# Tilters



## lauren43 (Feb 6, 2011)

*Titers*

Does anyone use titers? If so does your vet just do them? I think if I asked my vet he would either pretend he doesn't know what Im talking about or try to convince me that rabies and distemper and all other vaccines are completely necessary. Avery will be due for his 1 year rabies in April and I am not sure if I should or shouldn't have it done...

Please fill me in with any and all info!


----------



## rannmiller (Jun 27, 2008)

It's actually a titer, not a tilter, which may have been what confused your vet :smile: It is just a way of measuring the anitbodies of a particular vaccine in your dog's bloodstream. I say if your vet wants to play dumb, then find another vet who does it and either have them explain it to your vet or go to that one instead. 

I asked one of the vets at my clinic about it and she said that unless I'm going to Hawaii or the dog had a reaction, it's a waste of money. I don't see how not over-vaccinating my dogs and causing unnecessary stress to their immune system is a waste of money, but that's ok. I even heard one of the doctors tell a client who was concerned about over vaccinating that it's a bunch of BS and there is nothing harmful about vaccines. I have to bite my tongue a lot there haha. 

Luckily, there are way too many people there for them to keep track of who keeps their dog's vaccines "current" or not, so I will just continue not vaccinating my dogs after their puppy shots (unless required for a training class or something stupid like that).


----------



## lauren43 (Feb 6, 2011)

I haven't asked yet so its good to know I can't read!! Lol!

But I know my vet I have been using him for a couple of years and he generally does what I want unless he doesn't agree with it...He is a good guy and we get along really well.

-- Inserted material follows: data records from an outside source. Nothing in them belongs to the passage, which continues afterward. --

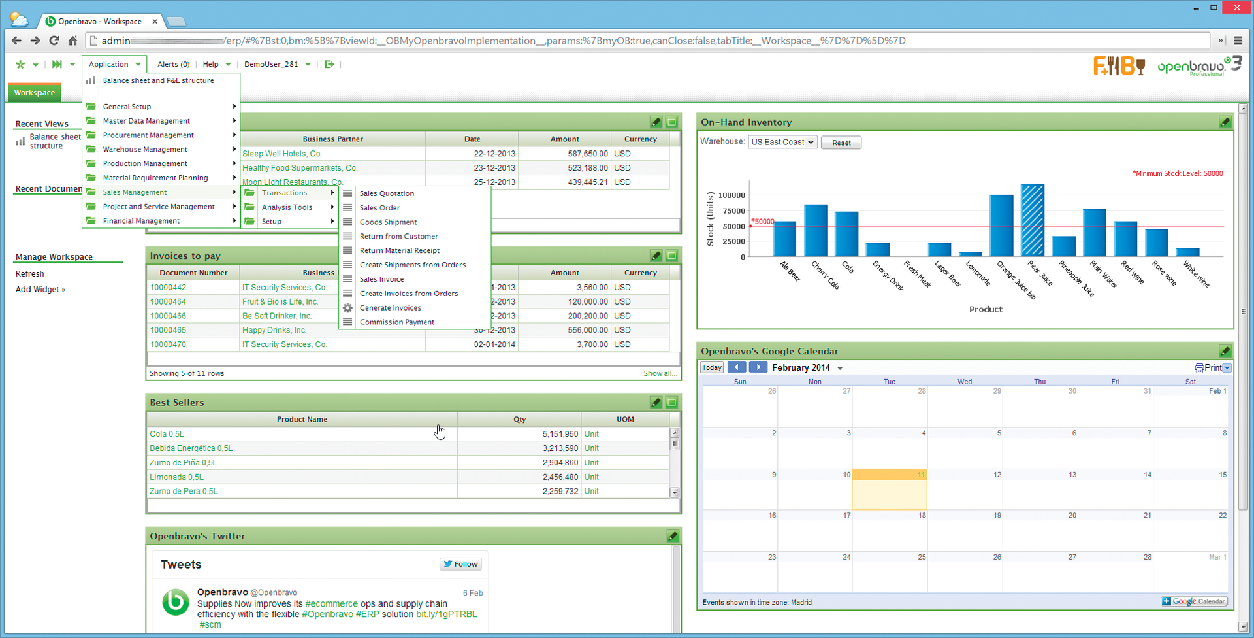Open Balance sheet and P&L structure chart icon
Image resolution: width=1254 pixels, height=638 pixels.
(89, 80)
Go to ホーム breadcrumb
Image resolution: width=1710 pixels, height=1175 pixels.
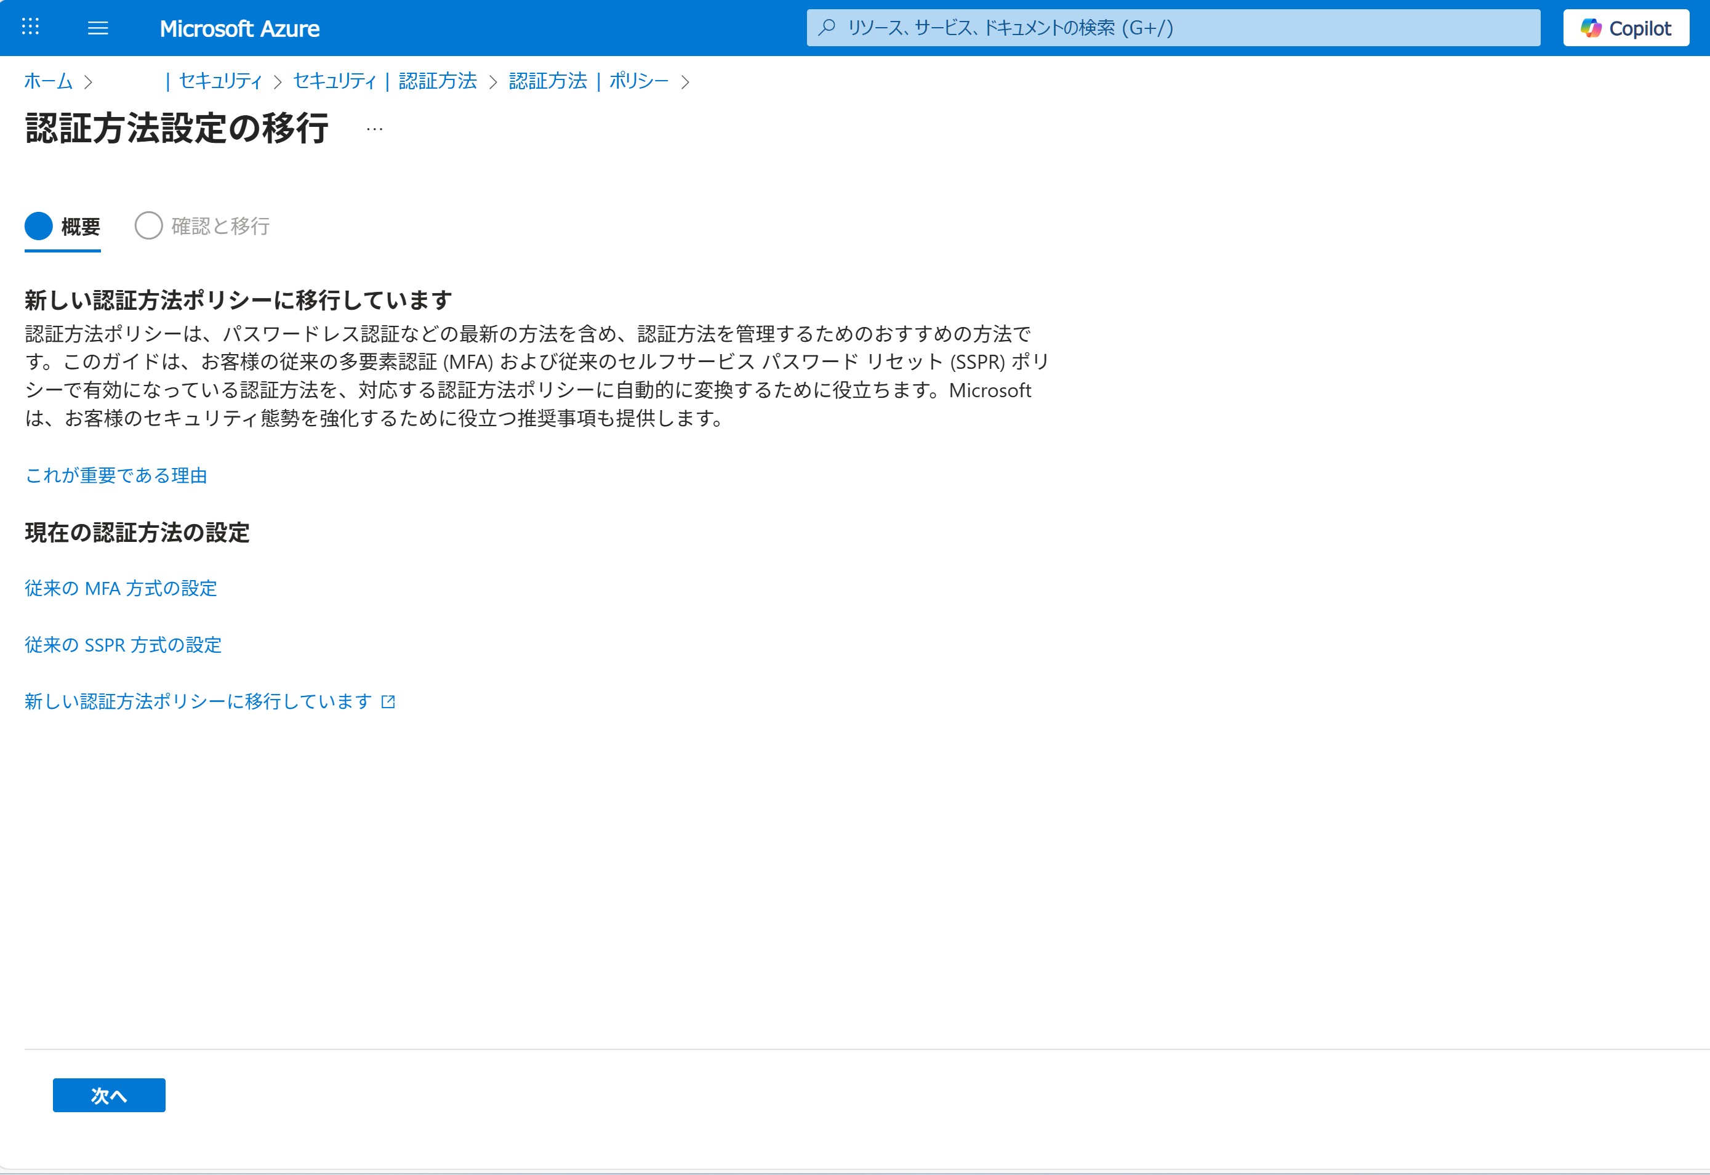point(49,81)
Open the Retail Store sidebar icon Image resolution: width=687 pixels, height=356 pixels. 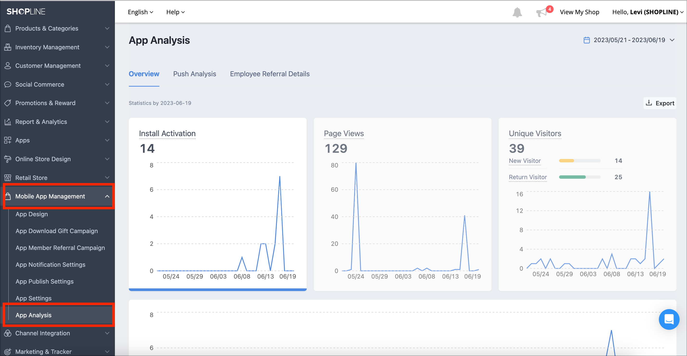pyautogui.click(x=8, y=177)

I just know that when I tell him Avery eats raw and that I want to maybe not give vaccines every year he will openly disagree...I guess Ill just have to wait and see when I get there hopefully we can work something out but I want to be well educated when it happens.


----------



## cast71 (Sep 16, 2010)

I made the mistake of over vaccinating that I will not make again! My dog no longer gets any vaccines. I would get puppy vaccine as follows. 5in1 at 4 months and rabies at 6 months. I would follow up 1year boosters at 16 months and 18 months and thats it. I'm not even sure the boosters are necessary. I would forget all other vaccines especially the dreadful lyme shot. My dog had it twice;0( Over vaccinations break immune systems. It causes lupus and auto immune disease.


----------